Quoted passage:
Funny, I see bytecode VM as one of the things that's fundamentally wrong with computing. It's one more layer of unnecessary crap that doesn't even remotely resemble the underlying hardware.
> that doesn't even remotely resemble the underlying hardware.
And that is what makes the code portable and re-usable. See also Rob Pike's Eulogy on Dennis Ritchie[0], where he explains the true strengths of C and Unix:
> In the late 1970s, Dennis joined with Steve Johnson to port Unix to the Interdata. From this remove it's hard to see how radical the idea of a portable operating system was; back then OSes were mostly written in assembly language and were tightly coupled, both technically and by marketing, to specific computer brands. Unix, in the unusual (although not unique) position of being written in a "high-level language", could be made to run on a machine other than the PDP-11. Dennis and Steve seized the opportunity, and by the early 1980s, Unix had been ported by the not-yet-so-called open source community to essentially every mini-computer out there. That meant that if I wrote my program in C, it could run on almost every mini-computer out there. All of a sudden, the coupling between hardware and operating system was broken. Unix was the great equalizer, the driving force of the Nerd Spring that liberated programming from the grip of hardware manufacturers.

Data supplied:
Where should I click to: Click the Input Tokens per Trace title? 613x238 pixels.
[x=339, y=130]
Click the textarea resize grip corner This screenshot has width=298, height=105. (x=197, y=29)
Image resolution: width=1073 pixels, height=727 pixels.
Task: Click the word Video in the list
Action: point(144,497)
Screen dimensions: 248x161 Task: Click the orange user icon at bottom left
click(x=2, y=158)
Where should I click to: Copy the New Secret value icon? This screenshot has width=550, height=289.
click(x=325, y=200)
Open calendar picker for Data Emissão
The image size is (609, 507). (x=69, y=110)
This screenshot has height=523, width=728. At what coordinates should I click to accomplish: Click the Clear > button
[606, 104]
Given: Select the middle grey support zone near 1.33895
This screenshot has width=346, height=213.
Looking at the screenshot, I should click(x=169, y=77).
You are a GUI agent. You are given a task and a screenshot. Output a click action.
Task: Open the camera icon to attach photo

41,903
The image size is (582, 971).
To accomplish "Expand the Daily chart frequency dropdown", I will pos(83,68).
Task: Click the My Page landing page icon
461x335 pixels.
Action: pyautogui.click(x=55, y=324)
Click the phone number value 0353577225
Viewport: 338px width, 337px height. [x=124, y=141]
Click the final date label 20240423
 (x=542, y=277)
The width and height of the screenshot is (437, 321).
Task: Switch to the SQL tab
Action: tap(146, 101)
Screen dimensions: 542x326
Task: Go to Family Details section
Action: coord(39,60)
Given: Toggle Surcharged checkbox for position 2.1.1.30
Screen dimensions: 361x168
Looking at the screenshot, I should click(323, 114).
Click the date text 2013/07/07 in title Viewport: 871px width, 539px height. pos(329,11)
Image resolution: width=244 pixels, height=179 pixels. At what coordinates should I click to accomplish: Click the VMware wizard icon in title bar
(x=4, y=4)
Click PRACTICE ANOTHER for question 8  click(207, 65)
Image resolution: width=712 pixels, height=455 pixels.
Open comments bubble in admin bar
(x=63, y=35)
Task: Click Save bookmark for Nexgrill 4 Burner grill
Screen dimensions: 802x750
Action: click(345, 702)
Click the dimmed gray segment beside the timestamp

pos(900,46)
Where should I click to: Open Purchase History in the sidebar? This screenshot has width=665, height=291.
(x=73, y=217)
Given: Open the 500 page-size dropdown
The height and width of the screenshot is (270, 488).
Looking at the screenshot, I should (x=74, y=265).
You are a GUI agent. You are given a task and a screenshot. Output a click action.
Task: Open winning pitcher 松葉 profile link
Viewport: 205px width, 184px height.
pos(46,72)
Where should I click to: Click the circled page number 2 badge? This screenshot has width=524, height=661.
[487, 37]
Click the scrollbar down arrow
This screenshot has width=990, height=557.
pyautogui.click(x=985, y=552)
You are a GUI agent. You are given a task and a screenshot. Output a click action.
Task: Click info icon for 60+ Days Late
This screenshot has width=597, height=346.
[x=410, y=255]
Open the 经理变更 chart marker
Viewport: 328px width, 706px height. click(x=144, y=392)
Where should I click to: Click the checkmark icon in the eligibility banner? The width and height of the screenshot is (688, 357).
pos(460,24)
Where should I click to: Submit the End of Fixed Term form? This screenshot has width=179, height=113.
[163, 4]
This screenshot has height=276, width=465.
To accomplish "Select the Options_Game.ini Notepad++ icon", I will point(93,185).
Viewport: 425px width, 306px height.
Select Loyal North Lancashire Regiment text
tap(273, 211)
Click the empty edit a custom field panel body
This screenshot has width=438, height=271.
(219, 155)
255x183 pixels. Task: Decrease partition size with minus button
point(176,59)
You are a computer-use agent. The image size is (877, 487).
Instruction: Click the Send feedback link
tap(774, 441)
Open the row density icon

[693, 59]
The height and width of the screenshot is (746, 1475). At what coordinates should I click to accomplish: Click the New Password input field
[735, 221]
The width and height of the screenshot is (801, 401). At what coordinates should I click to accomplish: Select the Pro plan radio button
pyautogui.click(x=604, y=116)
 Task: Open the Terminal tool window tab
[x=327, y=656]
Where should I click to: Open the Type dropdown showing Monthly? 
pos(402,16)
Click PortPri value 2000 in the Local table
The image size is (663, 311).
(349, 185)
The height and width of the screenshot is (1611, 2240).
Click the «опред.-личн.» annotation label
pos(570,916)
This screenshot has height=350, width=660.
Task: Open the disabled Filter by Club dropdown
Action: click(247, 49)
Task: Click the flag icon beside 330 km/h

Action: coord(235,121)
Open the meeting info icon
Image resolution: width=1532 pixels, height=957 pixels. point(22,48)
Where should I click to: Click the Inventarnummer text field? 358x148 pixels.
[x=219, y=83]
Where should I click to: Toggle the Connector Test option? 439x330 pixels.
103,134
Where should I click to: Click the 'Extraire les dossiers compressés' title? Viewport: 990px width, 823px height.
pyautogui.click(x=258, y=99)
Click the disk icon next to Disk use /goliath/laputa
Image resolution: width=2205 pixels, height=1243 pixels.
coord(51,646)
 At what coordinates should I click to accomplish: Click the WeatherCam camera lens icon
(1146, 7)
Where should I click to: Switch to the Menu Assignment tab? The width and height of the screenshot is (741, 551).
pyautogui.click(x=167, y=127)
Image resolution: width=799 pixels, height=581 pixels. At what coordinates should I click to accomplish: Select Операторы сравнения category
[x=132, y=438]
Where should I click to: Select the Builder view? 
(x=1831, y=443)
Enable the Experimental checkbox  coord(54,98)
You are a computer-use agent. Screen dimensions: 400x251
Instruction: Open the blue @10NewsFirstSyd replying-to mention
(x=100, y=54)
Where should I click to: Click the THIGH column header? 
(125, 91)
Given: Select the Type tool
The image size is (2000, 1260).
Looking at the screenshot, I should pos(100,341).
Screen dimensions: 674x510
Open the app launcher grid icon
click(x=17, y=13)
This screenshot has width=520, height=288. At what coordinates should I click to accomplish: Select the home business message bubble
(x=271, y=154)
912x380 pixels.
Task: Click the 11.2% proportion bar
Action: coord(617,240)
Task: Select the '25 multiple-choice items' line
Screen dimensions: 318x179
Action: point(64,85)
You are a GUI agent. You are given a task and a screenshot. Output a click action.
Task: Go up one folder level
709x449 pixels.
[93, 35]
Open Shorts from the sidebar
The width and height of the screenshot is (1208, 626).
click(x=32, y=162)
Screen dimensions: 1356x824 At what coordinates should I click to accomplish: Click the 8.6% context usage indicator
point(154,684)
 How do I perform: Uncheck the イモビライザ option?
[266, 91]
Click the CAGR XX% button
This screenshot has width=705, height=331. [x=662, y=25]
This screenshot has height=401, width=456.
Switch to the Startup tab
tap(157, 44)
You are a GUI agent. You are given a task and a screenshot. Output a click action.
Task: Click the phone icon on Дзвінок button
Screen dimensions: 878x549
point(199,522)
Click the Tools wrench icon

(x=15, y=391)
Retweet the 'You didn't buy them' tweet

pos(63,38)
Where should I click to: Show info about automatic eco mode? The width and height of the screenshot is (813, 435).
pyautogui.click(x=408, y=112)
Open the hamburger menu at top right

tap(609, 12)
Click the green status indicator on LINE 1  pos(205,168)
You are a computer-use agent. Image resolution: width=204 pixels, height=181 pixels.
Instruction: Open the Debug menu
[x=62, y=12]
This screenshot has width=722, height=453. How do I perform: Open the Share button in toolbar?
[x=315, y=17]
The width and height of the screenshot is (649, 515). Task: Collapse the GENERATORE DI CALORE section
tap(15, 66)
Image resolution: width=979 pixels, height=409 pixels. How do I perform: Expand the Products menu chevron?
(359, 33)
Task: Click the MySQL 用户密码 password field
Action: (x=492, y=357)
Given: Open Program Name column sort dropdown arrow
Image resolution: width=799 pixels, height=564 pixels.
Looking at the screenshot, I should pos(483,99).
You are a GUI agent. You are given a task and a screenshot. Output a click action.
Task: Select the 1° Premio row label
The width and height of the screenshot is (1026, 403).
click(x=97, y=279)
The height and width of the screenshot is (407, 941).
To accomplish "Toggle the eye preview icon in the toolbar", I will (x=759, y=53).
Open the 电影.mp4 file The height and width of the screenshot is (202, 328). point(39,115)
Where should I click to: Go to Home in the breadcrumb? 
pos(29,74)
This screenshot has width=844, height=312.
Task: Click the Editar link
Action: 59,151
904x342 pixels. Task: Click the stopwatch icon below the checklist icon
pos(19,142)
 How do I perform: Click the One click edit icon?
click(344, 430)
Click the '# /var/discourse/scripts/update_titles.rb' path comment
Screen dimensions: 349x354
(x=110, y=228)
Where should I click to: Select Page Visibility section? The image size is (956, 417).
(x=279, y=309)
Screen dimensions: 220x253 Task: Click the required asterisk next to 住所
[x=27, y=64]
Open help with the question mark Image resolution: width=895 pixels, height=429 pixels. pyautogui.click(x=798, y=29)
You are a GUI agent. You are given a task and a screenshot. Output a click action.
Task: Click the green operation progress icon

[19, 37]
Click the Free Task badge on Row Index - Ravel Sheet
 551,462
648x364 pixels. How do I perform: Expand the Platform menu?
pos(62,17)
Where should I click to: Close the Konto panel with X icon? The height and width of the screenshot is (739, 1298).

Required tasks:
1. Write out the whole forum thread on bytecode VMs and portable code, word for word.
2. Count how many lines in the records contain the string "perform". Reply with the number alone.

Outputs for the tasks:
1.
Funny, I see bytecode VM as one of the things that's fundamentally wrong with computing. It's one more layer of unnecessary crap that doesn't even remotely resemble the underlying hardware.
> that doesn't even remotely resemble the underlying hardware.
And that is what makes the code portable and re-usable. See also Rob Pike's Eulogy on Dennis Ritchie[0], where he explains the true strengths of C and Unix:
> In the late 1970s, Dennis joined with Steve Johnson to port Unix to the Interdata. From this remove it's hard to see how radical the idea of a portable operating system was; back then OSes were mostly written in assembly language and were tightly coupled, both technically and by marketing, to specific computer brands. Unix, in the unusual (although not unique) position of being written in a "high-level language", could be made to run on a machine other than the PDP-11. Dennis and Steve seized the opportunity, and by the early 1980s, Unix had been ported by the not-yet-so-called open source community to essentially every mini-computer out there. That meant that if I wrote my program in C, it could run on almost every mini-computer out there. All of a sudden, the coupling between hardware and operating system was broken. Unix was the great equalizer, the driving force of the Nerd Spring that liberated programming from the grip of hardware manufacturers.

2. 5